Had Biden been younger, Tapper and Thompson suggest, he might have been more forceful on the border. I suspect that his anachronistic view of Israel, dating back to the heyday of Labor Zionism, is partly responsible for his refusal to stand up to Benjamin Netanyahu. But on a day-to-day basis, the administration often looked, to those who shared its priorities, to be doing a decent job.

Among those least equipped to recognize the brewing crisis over Biden’s competence, then, may have been those close enough to the White House to be deeply engaged with policy, but not so close that they regularly saw the president in person. Being in Washington gave them lots of insight into legislative sausage-making, but it also trapped them in a bubble, unable to recognize how weak Biden appeared to the public, and how untenable his continuing leadership had become.

A similar sort of bubble still exists. According to “Original Sin,” Biden was confident that Trump would self-destruct on the debate stage, and all he had to do was stand back and let him. Reading that, I thought of the strategists who argued that after Trump’s reelection, Democrats should “roll over and play dead,” in James Carville’s words, while Republicans discredit themselves. Remembering the way Democrats brushed off polls showing how much their own voters wanted a new presidential nominee, I thought about a recent conversation I had with the House minority leader, Hakeem Jeffries, who dismissed surveys showing that Democratic voters are deeply disillusioned with congressional leadership.

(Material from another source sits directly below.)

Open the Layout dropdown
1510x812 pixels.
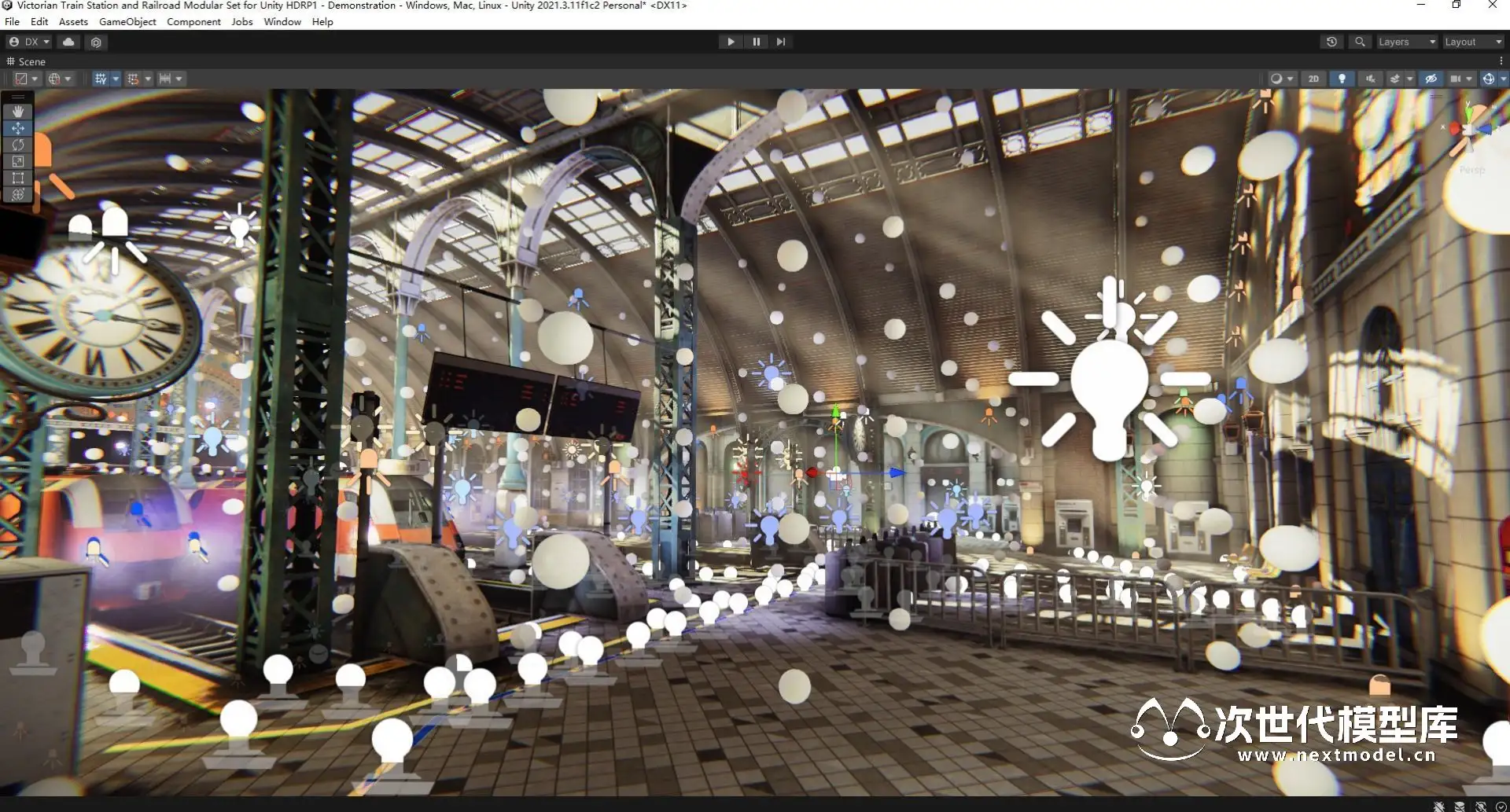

There might have still been time, after Biden’s calamitous June debate performance, to put together a mini-primary, or at least a process of democratic consultation, to choose a replacement. (That, Tapper and Thompson write, is what Barack Obama and Nancy Pelosi wanted to do.) Creating such a process would have required the party to quickly come to terms with the scale of the emergency they faced, to realize that the ordinary rules of politics needed to be tossed aside, and to act decisively and audaciously to bushwhack a way forward. Instead, even after Democrats realized Biden’s campaign couldn’t continue, the party faced nearly a month of indecision.

Less than a week after the debate, write Tapper and Thompson, the House party caucus chair, Pete Aguilar, understood that “the overwhelming majority of House Democrats wanted Biden to step down, but most were keeping quiet out of respect.” They needed less deference and more courage. They still do.